There are 125 names available in that webpage. My below script can reach the bottom of that page handling all the scroll but can't break out of the loop in order to print the content.
This is my script so far:
from selenium import webdriver
from selenium.webdriver.common.by import By
from selenium.webdriver.support.ui import WebDriverWait
from selenium.webdriver.support import expected_conditions as EC
driver = webdriver.Chrome()
wait = WebDriverWait(driver, 4)
driver.get("https://www.yellowpages.ca/search/si/1/coffee/all%20states")
itemlist = []
while True:
for elem in wait.until(EC.presence_of_all_elements_located((By.CLASS_NAME,"listing__name--link"))):
if elem.text not in itemlist:
itemlist.append(elem.text)
try:
driver.execute_script("arguments[0].scrollIntoView();",elem)
except Exception:break
for item in itemlist:
print(item)
driver.quit()
The content of that page do not generate dynamically so I could fetch them all using requests
only changing the number of this portion /si/1/coffee/
of the url. However, I would like to fetch them using selenium controlling scroll.
Postscript: I do not wish to solve with driver.execute_script("window.scrollTo(0, document.body.scrollHeight);")
or for item in range(3): elem.send_keys(Keys.END)
as I've already got success using them.
All I need to know as to how can I break out of the loop putting any condition within.
Upvotes: 1
Views: 242
Reputation: 52665
You can try to implement following condition: break the loop if the number of entries remains the same within timeout:
itemlist = []
while True:
for elem in wait.until(EC.presence_of_all_elements_located((By.CLASS_NAME,"listing__name--link"))):
if elem.text not in itemlist:
itemlist.append(elem.text)
current_len = len(driver.find_elements_by_class_name("listing__name--link"))
try:
driver.execute_script("arguments[0].scrollIntoView();",elem)

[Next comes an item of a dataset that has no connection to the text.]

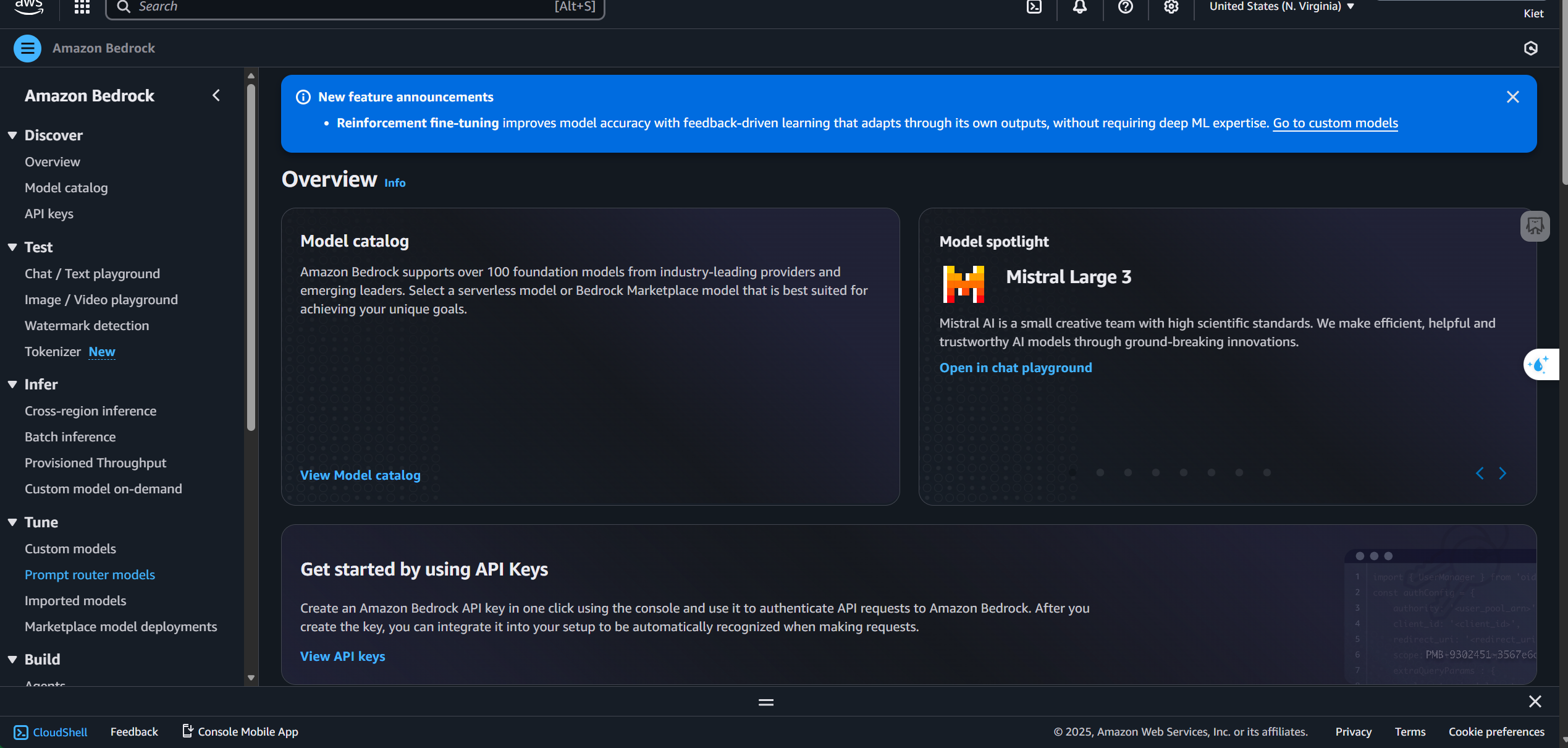Image resolution: width=1568 pixels, height=748 pixels.
Task: Open the AWS services grid menu
Action: point(82,7)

wait.until(lambda driver: len(driver.find_elements_by_class_name("listing__name--link")) > current_len)
except Exception:break
for item in itemlist:
print(item)
driver.quit()
Upvotes: 3
Reputation: 5463
Within the while True
loop keep a boolean variable done
set to True. Set it to false whenever you add an item to the list.
Outside the loop break if done = True
.
Upvotes: 0